[Rows of pointing data]
— Start —
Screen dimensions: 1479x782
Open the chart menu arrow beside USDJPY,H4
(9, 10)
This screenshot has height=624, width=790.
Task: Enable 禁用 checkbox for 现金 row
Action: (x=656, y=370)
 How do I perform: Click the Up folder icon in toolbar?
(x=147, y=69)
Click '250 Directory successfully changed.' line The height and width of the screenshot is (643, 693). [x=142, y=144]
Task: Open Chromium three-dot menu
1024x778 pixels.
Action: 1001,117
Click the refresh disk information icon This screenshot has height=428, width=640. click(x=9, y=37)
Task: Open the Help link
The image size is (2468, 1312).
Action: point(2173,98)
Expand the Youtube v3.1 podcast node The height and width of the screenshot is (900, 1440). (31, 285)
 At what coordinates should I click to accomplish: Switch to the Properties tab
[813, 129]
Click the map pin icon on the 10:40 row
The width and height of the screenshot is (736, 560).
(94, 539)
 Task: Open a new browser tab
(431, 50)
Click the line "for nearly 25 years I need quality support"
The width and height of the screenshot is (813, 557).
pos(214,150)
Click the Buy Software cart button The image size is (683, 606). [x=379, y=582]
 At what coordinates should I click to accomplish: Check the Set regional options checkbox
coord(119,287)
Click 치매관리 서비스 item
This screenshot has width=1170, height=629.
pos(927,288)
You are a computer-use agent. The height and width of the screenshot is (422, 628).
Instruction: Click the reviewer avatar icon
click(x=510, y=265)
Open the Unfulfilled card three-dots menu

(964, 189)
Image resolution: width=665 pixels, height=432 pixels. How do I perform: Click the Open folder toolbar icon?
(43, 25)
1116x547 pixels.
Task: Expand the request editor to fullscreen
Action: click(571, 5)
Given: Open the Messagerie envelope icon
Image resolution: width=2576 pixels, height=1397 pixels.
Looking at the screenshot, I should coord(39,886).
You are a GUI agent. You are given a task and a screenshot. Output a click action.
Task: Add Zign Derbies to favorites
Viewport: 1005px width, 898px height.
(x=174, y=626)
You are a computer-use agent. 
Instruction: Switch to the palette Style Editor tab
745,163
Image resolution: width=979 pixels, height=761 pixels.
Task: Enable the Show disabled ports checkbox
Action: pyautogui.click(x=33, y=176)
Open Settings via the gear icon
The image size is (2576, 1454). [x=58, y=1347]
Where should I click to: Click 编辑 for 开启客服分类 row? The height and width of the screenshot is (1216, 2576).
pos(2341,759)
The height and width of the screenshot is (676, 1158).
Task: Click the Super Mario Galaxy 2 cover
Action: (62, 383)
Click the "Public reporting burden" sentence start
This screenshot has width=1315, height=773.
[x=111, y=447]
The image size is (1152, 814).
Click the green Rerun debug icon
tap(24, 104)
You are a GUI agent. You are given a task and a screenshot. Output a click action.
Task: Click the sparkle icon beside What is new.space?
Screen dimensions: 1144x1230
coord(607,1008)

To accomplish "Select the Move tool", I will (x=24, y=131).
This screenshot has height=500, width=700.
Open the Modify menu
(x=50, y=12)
— End —
- _To do_
Reproduce every line of the data above word for word, changing nothing.

- _Finished task_
Screen dimensions: 1479x782
Open the chart menu arrow beside USDJPY,H4
(9, 10)
This screenshot has height=624, width=790.
Task: Enable 禁用 checkbox for 现金 row
Action: (x=656, y=370)
 How do I perform: Click the Up folder icon in toolbar?
(x=147, y=69)
Click '250 Directory successfully changed.' line The height and width of the screenshot is (643, 693). [x=142, y=144]
Task: Open Chromium three-dot menu
1024x778 pixels.
Action: 1001,117
Click the refresh disk information icon This screenshot has height=428, width=640. click(x=9, y=37)
Task: Open the Help link
The image size is (2468, 1312).
Action: point(2173,98)
Expand the Youtube v3.1 podcast node The height and width of the screenshot is (900, 1440). (31, 285)
 At what coordinates should I click to accomplish: Switch to the Properties tab
[813, 129]
Click the map pin icon on the 10:40 row
The width and height of the screenshot is (736, 560).
(94, 539)
 Task: Open a new browser tab
(431, 50)
Click the line "for nearly 25 years I need quality support"
The width and height of the screenshot is (813, 557).
pos(214,150)
Click the Buy Software cart button The image size is (683, 606). [x=379, y=582]
 At what coordinates should I click to accomplish: Check the Set regional options checkbox
coord(119,287)
Click 치매관리 서비스 item
This screenshot has width=1170, height=629.
pos(927,288)
You are a computer-use agent. The height and width of the screenshot is (422, 628).
Instruction: Click the reviewer avatar icon
click(x=510, y=265)
Open the Unfulfilled card three-dots menu

(964, 189)
Image resolution: width=665 pixels, height=432 pixels. How do I perform: Click the Open folder toolbar icon?
(43, 25)
1116x547 pixels.
Task: Expand the request editor to fullscreen
Action: click(571, 5)
Given: Open the Messagerie envelope icon
Image resolution: width=2576 pixels, height=1397 pixels.
Looking at the screenshot, I should coord(39,886).
You are a GUI agent. You are given a task and a screenshot. Output a click action.
Task: Add Zign Derbies to favorites
Viewport: 1005px width, 898px height.
(x=174, y=626)
You are a computer-use agent. 
Instruction: Switch to the palette Style Editor tab
745,163
Image resolution: width=979 pixels, height=761 pixels.
Task: Enable the Show disabled ports checkbox
Action: pyautogui.click(x=33, y=176)
Open Settings via the gear icon
The image size is (2576, 1454). [x=58, y=1347]
Where should I click to: Click 编辑 for 开启客服分类 row? The height and width of the screenshot is (1216, 2576).
pos(2341,759)
The height and width of the screenshot is (676, 1158).
Task: Click the Super Mario Galaxy 2 cover
Action: (62, 383)
Click the "Public reporting burden" sentence start
This screenshot has width=1315, height=773.
[x=111, y=447]
The image size is (1152, 814).
Click the green Rerun debug icon
tap(24, 104)
You are a GUI agent. You are given a task and a screenshot. Output a click action.
Task: Click the sparkle icon beside What is new.space?
Screen dimensions: 1144x1230
coord(607,1008)

To accomplish "Select the Move tool", I will (x=24, y=131).
This screenshot has height=500, width=700.
Open the Modify menu
(x=50, y=12)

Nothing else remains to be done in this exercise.